Home Hukum Bea Cukai Minta Advokat Peradi Bantu Sosialisasikan Rekordasi dan Cegah Produk Palsu

Bea Cukai Minta Advokat Peradi Bantu Sosialisasikan Rekordasi dan Cegah Produk Palsu

Jakarta, Gatra.com – Peradi terus berupaya meningkatkan skil dan pengetahuan para advokatnya. Kali ini, Bidang Pendidikan Berkelanjutan DPN Peradi dan DPC Peradi Depok menggelar seminar soal Hak Kekayaan Atas Intelektual (HAKI) dan pentingnya rekordasi.

“Webinar ini untuk mendukung dan meningkatkan pengetahuan di bidang intelektual, pentingnya peran rekordasi merek dan hak cipta pada Bea Cukai bagi pemegang HAKI,” kata Khairi Poloan, Ketua DPC Peradi Depok, Kamis (25/8).

Rekordasi atau perekaman merek dan hak cipta ini sangat penting untuk mencegah masuk dan keluarnya barang palsu serta peredarannya di wilayah Indonesia serta penyelesaiannya jika itu terjadi.

Wakil Ketua Umum (Waketum) Bidang Pendidikan Berkelanjutan DPN Peradi, Happy SP Sihombing, menyampaikan, webinar kali ini sangat berbeda dengan webiar sebelum-sebelumnya, karena berhubungan dengan HAKI.

“Webinar kali ini kita padukan dengan bagaimana hak dan wewenang bea cukai dalam mencegah peredaran barang palsu,” ujarnya. 

Webinar ini, lanjut dia, sangat penting khususnya bagi advokat untuk turut serta menyosialisasikan kepada masyarakat, khususnya pemilik merek dan hak cipta untuk melakukan rekordasi di Bea dan Cukai. “Ini untuk mencegah masuk dan keluar serta beredarnya barang palsu di Indonesia,” ucapnya.

Webinar yang dipandu oleh advokat Peradi, Lenny Nadriana, ini menghadirkan 4 narasumber, yakni Direktur Merek dan Indikasi Geografi, Kurniaman Telaumbanua; Kepala Kantor Bea Cukai Entikong, Ristola Nainggolan; Senior Analisis pada Sub Direktorat Kejahatan Lintas Negara Direktorat Penindakan dan Penyidikan Direktorat Jenderal Bea dan Cukai, Andri Rizqia Indrawan; dan Sekretaris DPC Peradi Depok, Nadya P.G. Djayadiningrat.

Pembicara dan panitia webinar soal HAKI dan rekordasi Peradi dan DPC Peradi Depok. (Ist)
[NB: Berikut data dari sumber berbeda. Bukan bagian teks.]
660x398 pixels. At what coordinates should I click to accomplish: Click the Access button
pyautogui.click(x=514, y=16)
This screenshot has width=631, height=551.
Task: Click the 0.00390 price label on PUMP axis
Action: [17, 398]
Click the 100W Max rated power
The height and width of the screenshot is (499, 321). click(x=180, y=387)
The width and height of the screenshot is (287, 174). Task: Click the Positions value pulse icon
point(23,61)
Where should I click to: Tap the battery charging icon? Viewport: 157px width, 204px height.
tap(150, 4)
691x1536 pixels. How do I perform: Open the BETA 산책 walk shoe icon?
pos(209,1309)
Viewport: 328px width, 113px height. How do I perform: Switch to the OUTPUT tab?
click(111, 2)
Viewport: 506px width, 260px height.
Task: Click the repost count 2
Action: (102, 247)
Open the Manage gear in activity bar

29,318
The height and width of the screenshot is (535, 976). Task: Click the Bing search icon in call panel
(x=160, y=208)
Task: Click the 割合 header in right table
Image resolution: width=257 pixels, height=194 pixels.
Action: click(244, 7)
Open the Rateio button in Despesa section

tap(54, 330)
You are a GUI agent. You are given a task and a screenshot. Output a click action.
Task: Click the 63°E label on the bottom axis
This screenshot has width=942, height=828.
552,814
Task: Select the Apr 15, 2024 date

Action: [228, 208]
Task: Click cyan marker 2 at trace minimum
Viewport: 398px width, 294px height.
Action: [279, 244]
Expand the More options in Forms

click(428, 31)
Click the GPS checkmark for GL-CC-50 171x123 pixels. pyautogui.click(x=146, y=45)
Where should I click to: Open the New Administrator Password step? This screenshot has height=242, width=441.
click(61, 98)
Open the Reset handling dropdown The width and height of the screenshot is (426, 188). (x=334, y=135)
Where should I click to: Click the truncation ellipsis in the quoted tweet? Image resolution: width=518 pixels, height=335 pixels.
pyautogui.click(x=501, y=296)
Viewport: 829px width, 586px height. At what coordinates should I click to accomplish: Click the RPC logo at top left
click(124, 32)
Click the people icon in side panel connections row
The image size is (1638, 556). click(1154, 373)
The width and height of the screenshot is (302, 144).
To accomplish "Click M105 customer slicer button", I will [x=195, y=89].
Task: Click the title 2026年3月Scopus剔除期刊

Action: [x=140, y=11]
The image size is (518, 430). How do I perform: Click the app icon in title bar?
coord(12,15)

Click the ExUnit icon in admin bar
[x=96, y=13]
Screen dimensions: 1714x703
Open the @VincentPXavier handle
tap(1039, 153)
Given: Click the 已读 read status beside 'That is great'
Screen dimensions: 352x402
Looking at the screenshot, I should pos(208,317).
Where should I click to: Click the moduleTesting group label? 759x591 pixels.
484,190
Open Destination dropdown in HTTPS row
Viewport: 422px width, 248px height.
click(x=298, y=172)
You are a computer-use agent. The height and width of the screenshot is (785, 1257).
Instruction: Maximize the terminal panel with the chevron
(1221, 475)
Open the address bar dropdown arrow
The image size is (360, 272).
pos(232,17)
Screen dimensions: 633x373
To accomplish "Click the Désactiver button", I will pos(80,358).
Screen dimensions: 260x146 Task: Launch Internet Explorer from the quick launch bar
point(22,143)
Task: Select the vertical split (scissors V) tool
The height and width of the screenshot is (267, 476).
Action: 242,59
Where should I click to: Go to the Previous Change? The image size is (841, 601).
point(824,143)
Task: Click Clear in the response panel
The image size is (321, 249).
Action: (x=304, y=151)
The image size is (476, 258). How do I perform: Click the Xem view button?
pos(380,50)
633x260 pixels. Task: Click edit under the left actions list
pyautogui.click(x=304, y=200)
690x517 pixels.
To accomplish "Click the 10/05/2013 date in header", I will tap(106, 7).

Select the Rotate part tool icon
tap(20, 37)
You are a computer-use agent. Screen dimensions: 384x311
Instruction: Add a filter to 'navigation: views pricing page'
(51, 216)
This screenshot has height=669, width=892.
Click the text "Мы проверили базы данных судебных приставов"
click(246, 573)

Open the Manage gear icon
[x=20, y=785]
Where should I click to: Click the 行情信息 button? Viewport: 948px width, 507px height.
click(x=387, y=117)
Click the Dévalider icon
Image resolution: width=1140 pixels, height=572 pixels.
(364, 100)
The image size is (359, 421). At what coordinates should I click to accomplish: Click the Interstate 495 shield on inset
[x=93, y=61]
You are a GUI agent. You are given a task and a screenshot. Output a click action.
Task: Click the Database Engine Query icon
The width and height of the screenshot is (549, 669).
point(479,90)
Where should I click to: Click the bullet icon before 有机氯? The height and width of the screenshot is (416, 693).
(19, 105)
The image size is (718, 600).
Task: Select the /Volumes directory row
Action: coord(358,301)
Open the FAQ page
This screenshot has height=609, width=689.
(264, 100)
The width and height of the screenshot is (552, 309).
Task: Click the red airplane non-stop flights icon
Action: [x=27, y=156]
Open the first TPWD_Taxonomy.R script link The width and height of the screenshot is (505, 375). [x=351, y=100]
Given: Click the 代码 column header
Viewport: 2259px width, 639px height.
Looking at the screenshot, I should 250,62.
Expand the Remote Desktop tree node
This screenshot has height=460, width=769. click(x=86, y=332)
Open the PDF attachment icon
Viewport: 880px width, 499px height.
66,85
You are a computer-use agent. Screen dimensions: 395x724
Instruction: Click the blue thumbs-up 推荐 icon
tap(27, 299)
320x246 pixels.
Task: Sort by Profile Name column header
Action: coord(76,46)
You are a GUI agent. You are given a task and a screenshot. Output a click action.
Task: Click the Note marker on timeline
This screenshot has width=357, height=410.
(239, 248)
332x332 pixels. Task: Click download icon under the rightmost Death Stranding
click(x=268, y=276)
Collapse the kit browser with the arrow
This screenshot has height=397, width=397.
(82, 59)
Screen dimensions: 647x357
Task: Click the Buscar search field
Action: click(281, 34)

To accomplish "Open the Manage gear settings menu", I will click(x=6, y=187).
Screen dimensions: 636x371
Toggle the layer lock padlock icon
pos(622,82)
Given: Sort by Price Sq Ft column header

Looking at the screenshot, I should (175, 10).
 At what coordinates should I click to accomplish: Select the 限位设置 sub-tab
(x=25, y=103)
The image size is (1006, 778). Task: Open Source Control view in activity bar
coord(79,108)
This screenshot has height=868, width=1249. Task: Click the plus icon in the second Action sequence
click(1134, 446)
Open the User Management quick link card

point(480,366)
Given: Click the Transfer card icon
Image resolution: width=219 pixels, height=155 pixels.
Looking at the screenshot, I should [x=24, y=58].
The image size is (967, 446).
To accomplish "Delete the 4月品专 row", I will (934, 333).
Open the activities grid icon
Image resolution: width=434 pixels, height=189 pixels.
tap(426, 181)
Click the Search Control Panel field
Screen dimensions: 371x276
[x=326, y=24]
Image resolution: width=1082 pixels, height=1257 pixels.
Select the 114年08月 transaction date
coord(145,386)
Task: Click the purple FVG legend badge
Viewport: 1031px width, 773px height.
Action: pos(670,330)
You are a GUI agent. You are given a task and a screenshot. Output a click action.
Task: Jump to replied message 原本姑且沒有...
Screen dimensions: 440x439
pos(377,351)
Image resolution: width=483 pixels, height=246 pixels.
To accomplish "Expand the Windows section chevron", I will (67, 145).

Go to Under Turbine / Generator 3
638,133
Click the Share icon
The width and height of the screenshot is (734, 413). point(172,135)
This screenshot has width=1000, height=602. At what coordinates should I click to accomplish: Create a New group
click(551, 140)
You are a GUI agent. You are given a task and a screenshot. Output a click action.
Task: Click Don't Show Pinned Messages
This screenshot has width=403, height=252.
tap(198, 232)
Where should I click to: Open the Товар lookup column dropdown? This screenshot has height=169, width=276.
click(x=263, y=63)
Ristola mengupas soal legislasi dan peraturan teknis soal rekordasi dan kewenangan Bea Cukai. Ia meminta para advokat ikut menyosialisasikan itu karena angka peredaran produk palsu di Indonesia terbilang masih tinggi.

“Hasil penelitian MIAP bahwa produk palsu yang beredar tahun 2020 cukup fantastis, Rp148 sekian triliun,” ujarnya.

Akibatnya, lanjut dia, negara kehilangan potensi penerimaan dari sektor pajak triliunan rupiah serta hilangnya lapangan pekerjaan. “Dan tentunya, tidak menghargai para inventor,” ucapnya.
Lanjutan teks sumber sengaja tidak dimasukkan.